─── THE INPUT

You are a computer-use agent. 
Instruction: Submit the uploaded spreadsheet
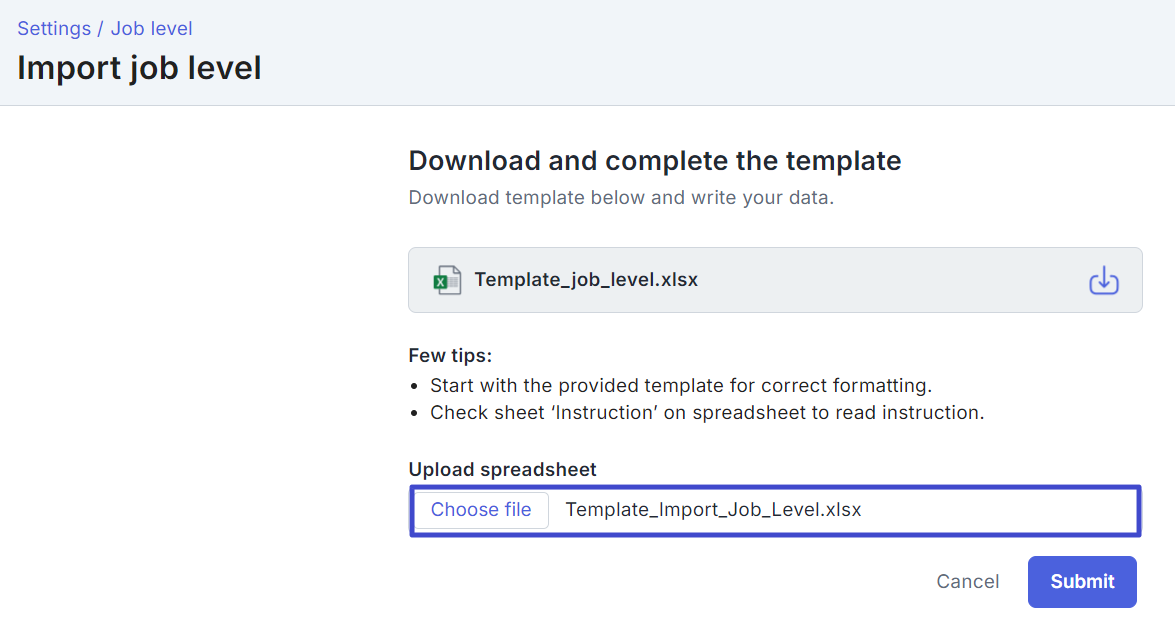[1082, 581]
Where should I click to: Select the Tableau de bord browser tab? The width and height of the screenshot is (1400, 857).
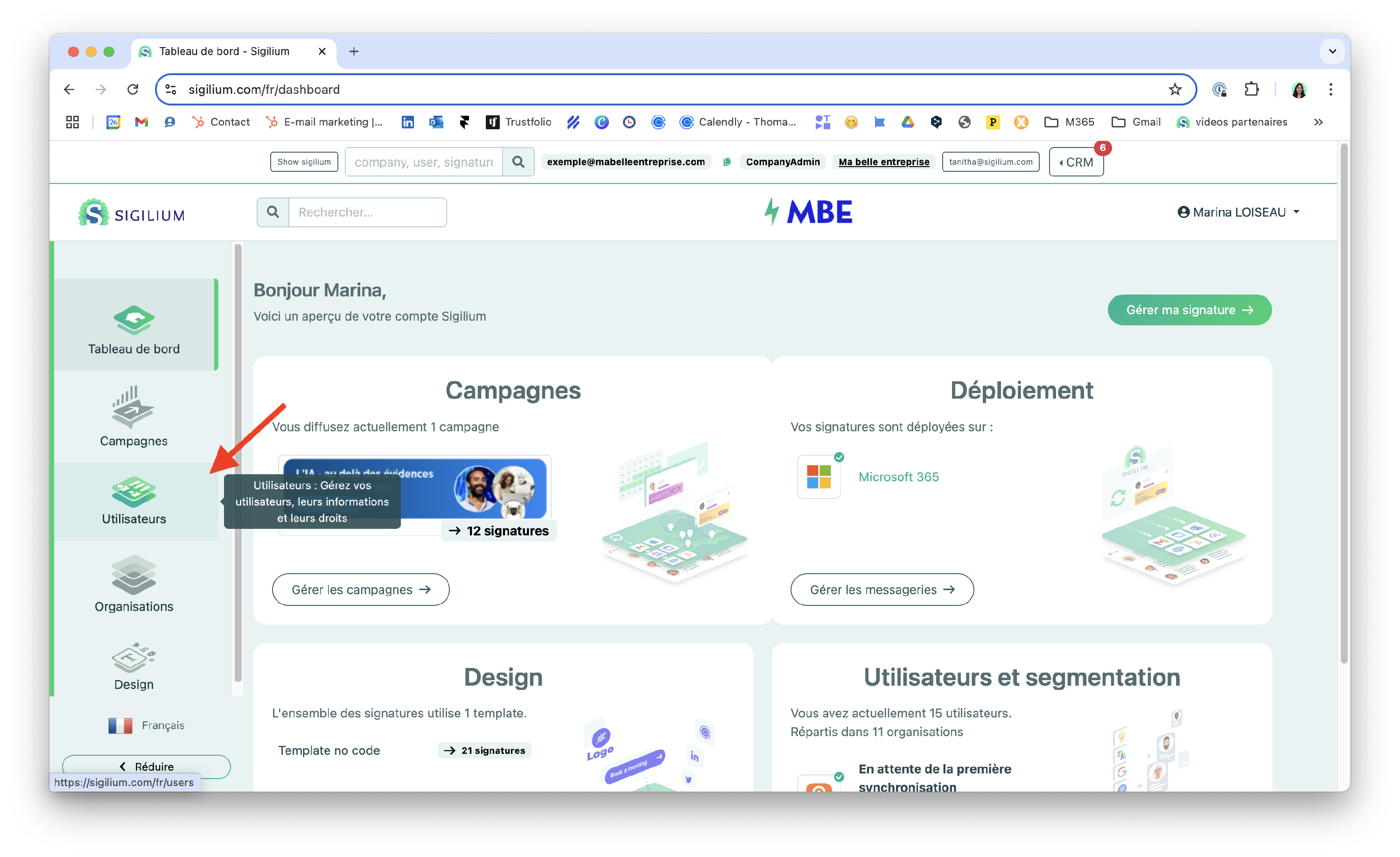point(224,52)
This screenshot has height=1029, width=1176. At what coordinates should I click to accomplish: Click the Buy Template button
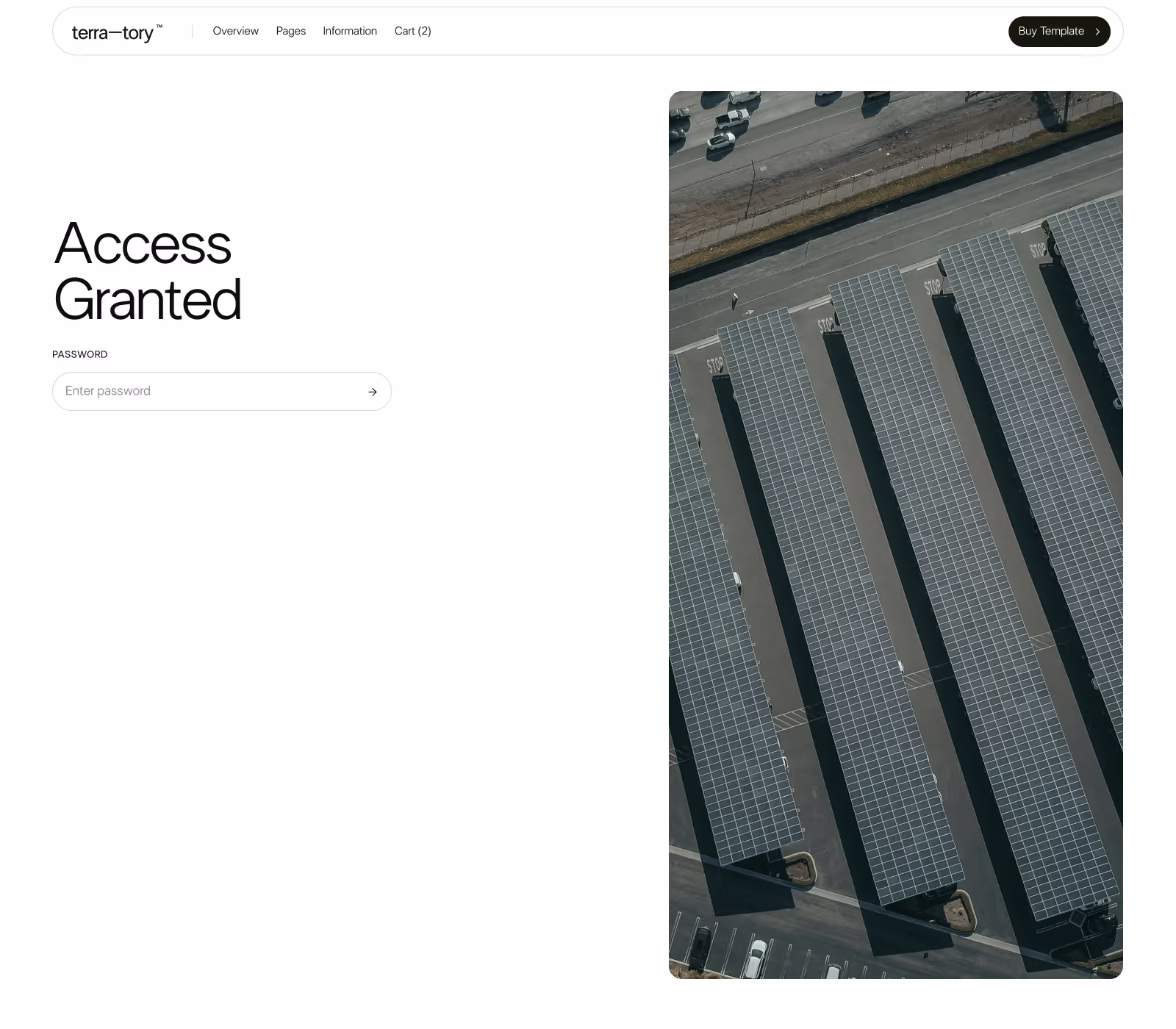pos(1059,32)
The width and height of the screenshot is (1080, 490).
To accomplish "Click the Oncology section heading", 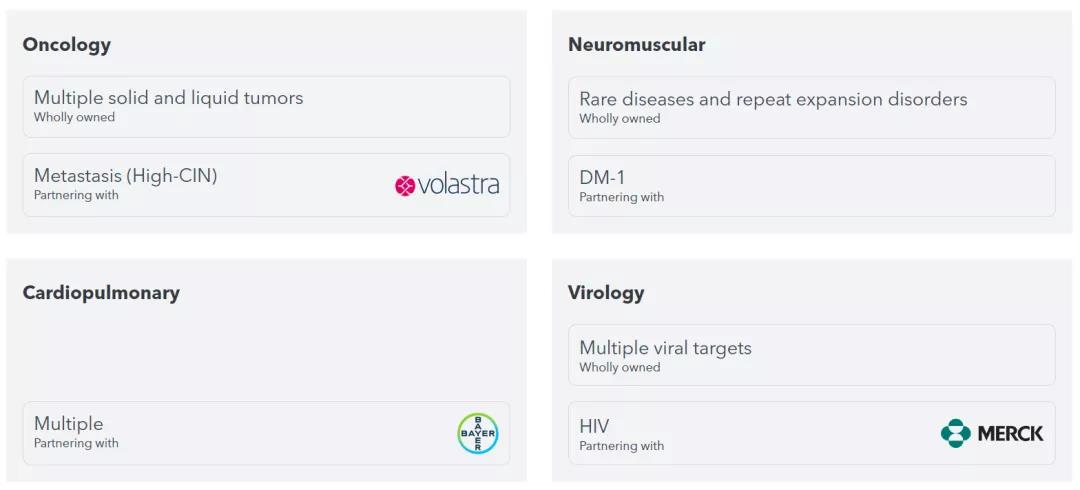I will tap(67, 45).
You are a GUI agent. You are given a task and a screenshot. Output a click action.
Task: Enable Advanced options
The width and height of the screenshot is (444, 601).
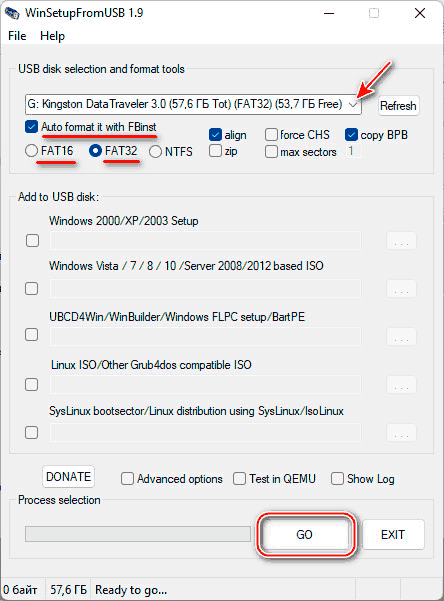127,479
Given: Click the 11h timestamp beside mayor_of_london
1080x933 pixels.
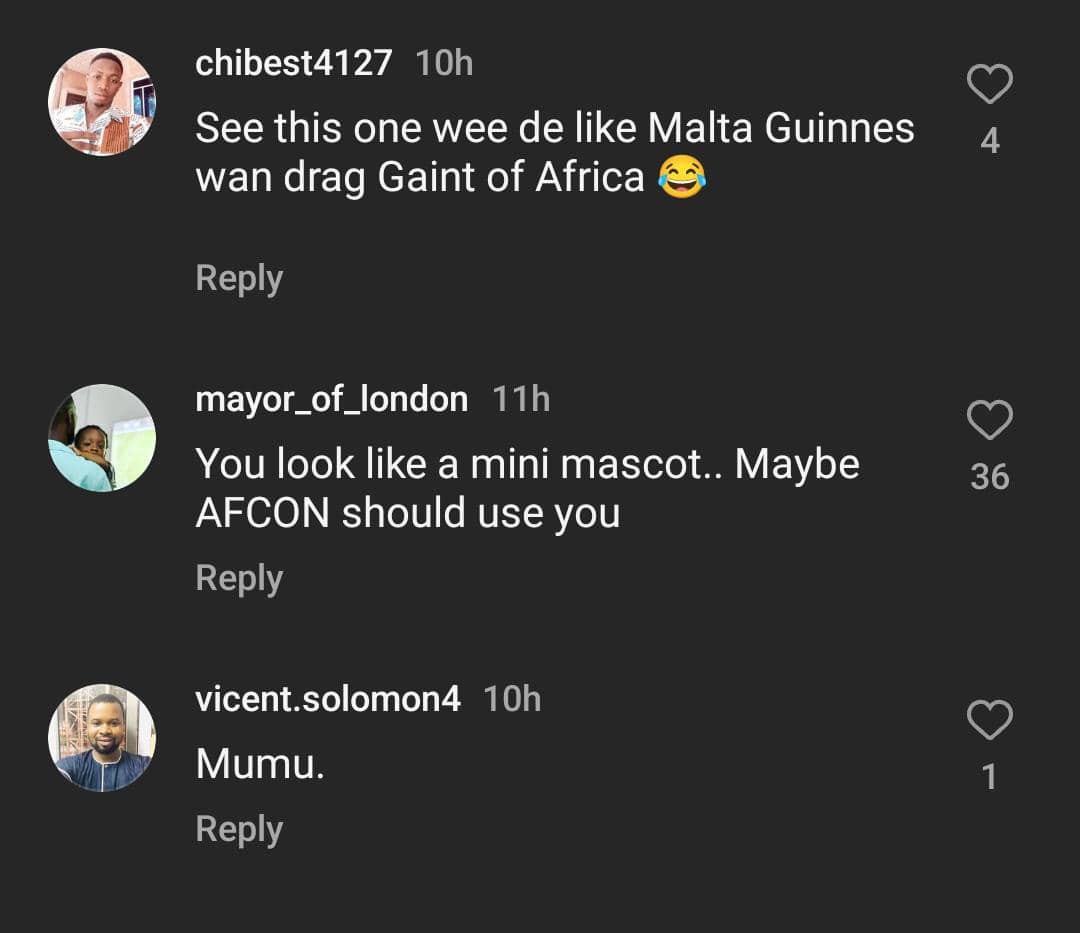Looking at the screenshot, I should 521,399.
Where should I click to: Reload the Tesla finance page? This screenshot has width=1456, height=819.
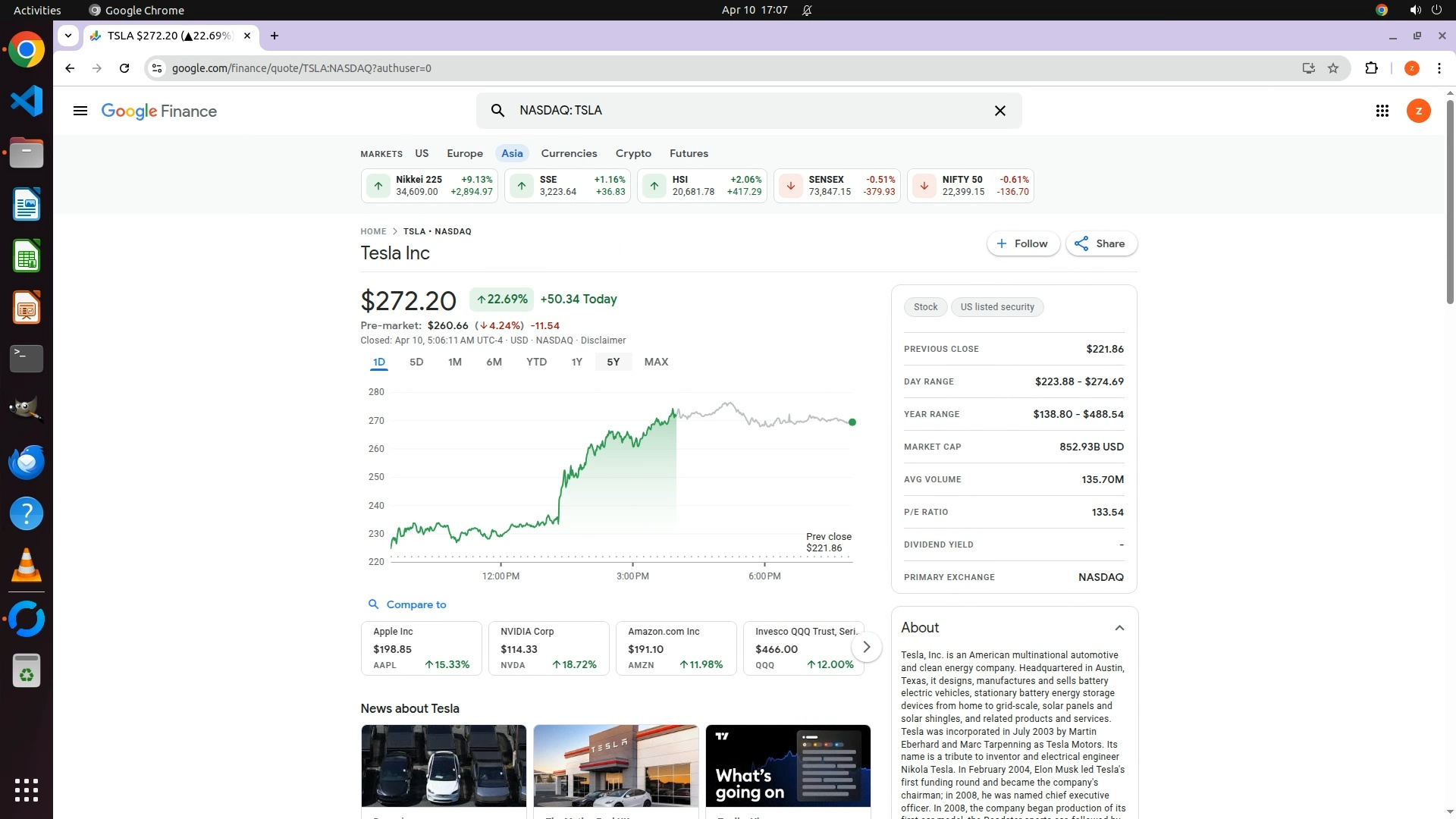pyautogui.click(x=124, y=68)
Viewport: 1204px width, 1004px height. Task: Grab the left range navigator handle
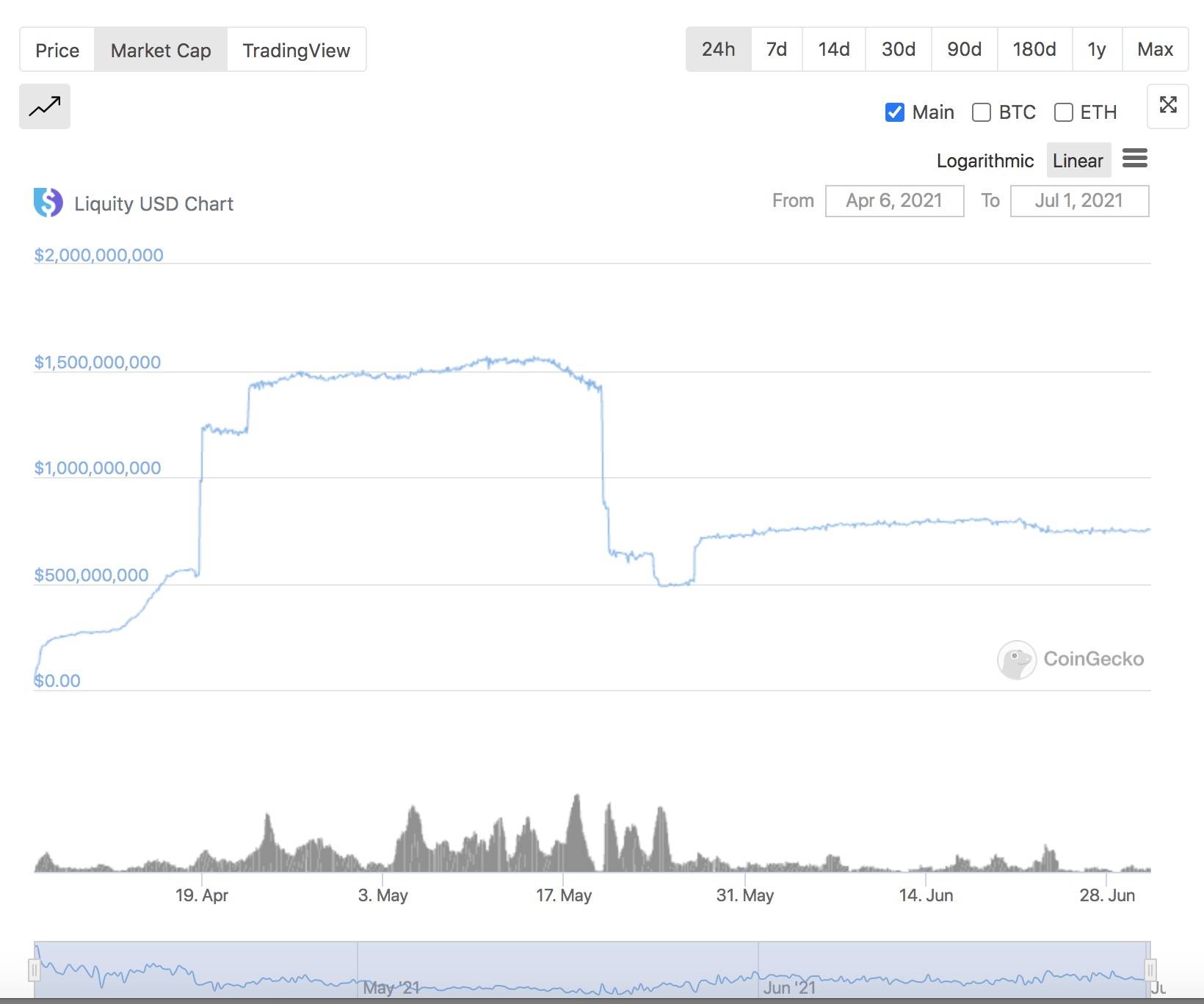35,970
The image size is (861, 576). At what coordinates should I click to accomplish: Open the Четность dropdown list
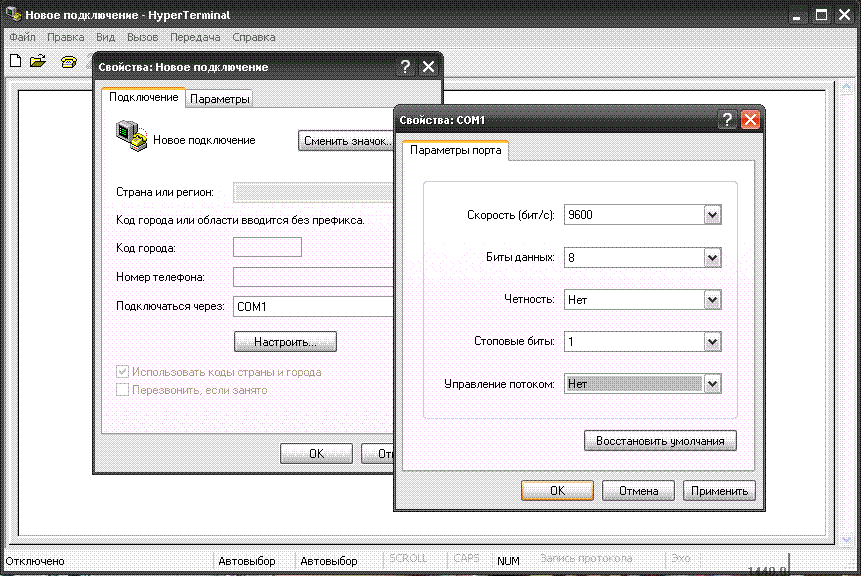coord(712,299)
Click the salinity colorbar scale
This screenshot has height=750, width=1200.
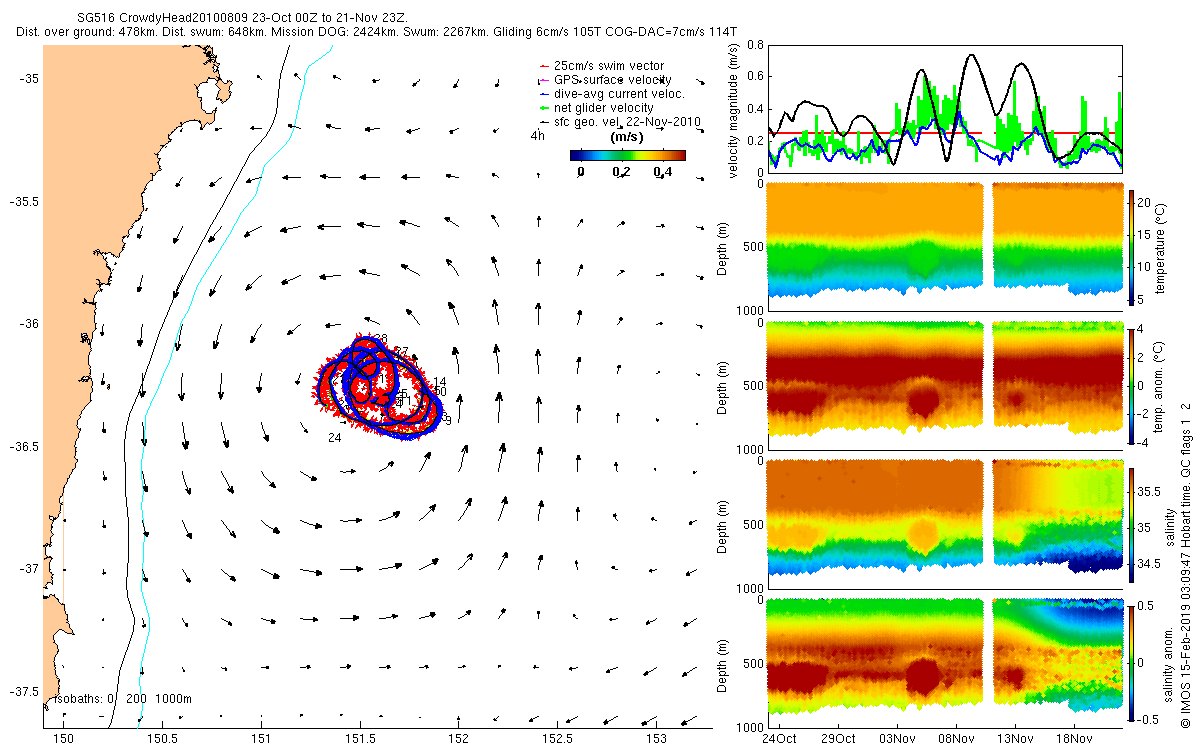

──────

WHAT THE TASK REQUIRES: Rewrite the rows from the line with "The image size" through the end of the rows, swapping "dropdown list" for "menu" and keeping everything else the same. Omit the pictures from your answer.

ANSWER FOR THIS EXERCISE:
The image size is (861, 576). At what coordinates should I click to accomplish: Open the Четность menu
coord(712,299)
Click the salinity colorbar scale
This screenshot has height=750, width=1200.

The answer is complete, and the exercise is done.